Collagen enhancement is a form of minor cosmetic surgery that is performed to improve the appearance of the surface of skin. It is most often used in facial areas where skin loses its elasticity as a person ages and begins to form wrinkles. The process of collagen enhancement attempts to reduce signs of aging by restoring lost collagen content to these sub-surface skin areas.

A diagram of younger skin and older skin showing how the decrease in collagen can lead to wrinkles.
A diagram of younger skin and older skin showing how the decrease in collagen can lead to wrinkles.

Since collagen is a form of protein that exists in all higher level animals as a type of fibrous connective tissue, it is often present in facial regions that need to be fairly elastic to display emotional states. As an organism ages, in general, the skin and tissues begin to lose their ability to replenish themselves and this also reduces their natural level of elasticity. The process of collagen enhancement can be undertaken in one of two ways. Either collagen injections are placed directly underneath the skin in the desired area, or skin tightening can be done to stimulate collagen growth through the use of radio frequencies and suction.

Collagen provides cushioning and fills out the contours of the skin.
Collagen provides cushioning and fills out the contours of the skin.

The injection of collagen cells is the most common type of collagen enhancement therapy as of 2011. The source material is derived from cow skin, which has a slight chance of producing an allergic reaction in some people. Allergen tests are performed before such injections are allowed to prevent this from taking place and such tests may delay the ability to have the procedure by several days.

Despite the limited risk of an allergic response, collagen enhancement is a fairly routine procedure that involves virtually no pain and produces almost immediate results. The results are temporary, however, as the body sees the collagen injection as foreign tissue of which it slowly gets rids. A typical collagen enhancement procedure will last only two to three months and must be repeated indefinitely if the individual wishes to continue to have the improved look that it offers. There are possible minor side effects such as temporary swelling to the injection area, but these side effects have also been reduced by substituting dermal fillers for cow collagen that are based on human hyaluronic acid.
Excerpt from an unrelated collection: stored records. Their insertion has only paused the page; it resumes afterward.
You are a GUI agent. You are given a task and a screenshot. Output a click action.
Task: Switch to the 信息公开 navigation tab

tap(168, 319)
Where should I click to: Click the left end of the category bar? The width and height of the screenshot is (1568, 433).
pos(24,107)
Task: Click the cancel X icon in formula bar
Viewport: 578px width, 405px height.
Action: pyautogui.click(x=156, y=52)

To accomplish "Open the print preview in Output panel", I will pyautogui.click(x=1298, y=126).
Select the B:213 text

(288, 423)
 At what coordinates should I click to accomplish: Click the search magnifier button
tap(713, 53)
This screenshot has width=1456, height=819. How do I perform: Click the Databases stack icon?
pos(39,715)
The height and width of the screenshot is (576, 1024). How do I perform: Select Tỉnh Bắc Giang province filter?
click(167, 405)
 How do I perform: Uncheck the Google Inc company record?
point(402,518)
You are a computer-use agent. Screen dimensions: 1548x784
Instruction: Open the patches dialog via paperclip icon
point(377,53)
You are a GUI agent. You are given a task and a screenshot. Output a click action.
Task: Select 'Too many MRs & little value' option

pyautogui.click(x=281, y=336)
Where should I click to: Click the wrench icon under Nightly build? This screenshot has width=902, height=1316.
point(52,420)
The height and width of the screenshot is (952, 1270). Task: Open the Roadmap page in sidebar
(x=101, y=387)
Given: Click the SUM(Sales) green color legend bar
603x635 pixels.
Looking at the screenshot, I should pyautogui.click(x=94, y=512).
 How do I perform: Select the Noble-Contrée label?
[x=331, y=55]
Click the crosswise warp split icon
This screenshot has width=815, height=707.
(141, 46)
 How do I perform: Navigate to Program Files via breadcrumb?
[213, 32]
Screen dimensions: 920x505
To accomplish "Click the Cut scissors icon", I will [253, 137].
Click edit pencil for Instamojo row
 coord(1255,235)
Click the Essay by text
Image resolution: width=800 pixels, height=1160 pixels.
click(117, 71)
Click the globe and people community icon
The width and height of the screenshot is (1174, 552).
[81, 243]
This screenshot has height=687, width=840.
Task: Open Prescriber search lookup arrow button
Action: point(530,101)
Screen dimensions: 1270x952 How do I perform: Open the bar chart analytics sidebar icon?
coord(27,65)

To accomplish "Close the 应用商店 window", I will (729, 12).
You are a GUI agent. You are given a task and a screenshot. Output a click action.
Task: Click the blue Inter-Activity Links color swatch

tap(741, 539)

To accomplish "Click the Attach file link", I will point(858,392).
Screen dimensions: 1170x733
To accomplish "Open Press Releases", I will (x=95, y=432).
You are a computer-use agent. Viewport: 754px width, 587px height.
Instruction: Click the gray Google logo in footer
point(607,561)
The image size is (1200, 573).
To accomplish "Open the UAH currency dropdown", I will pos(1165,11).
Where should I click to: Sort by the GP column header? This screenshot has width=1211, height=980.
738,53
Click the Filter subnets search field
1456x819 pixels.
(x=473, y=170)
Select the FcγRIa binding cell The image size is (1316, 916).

The most frequent area of the face that receives collagen enhancement therapy is the lips. Lip therapy can last as long as six months, and either both lips or just the upper or lower one can be done during any doctor's visit. An alternative with collagen enhancement for lips is to pull fat cells from other locations in the patient's body such as the abdomen or thighs, and purify it before injecting it, which eliminates the possibility of an allergic response to foreign tissue. Injections themselves contain a pain killer, so there is no need for a topical anesthetic to be applied during the procedure.

Other areas of the body that typically are targeted for collagen enhancement treatment include the forehead, cheeks, and fine wrinkles around the perimeter of the mouth. These areas lose elasticity in the central region of the skin known as the dermis, which is below the epidermis but above the fat layer of skin below it. Collagen, hyaluronic acid, or fat cells are injected into the naturally diminishing fat layer below the dermis, where they plump up the skin and gives it a temporarily tight, smooth appearance.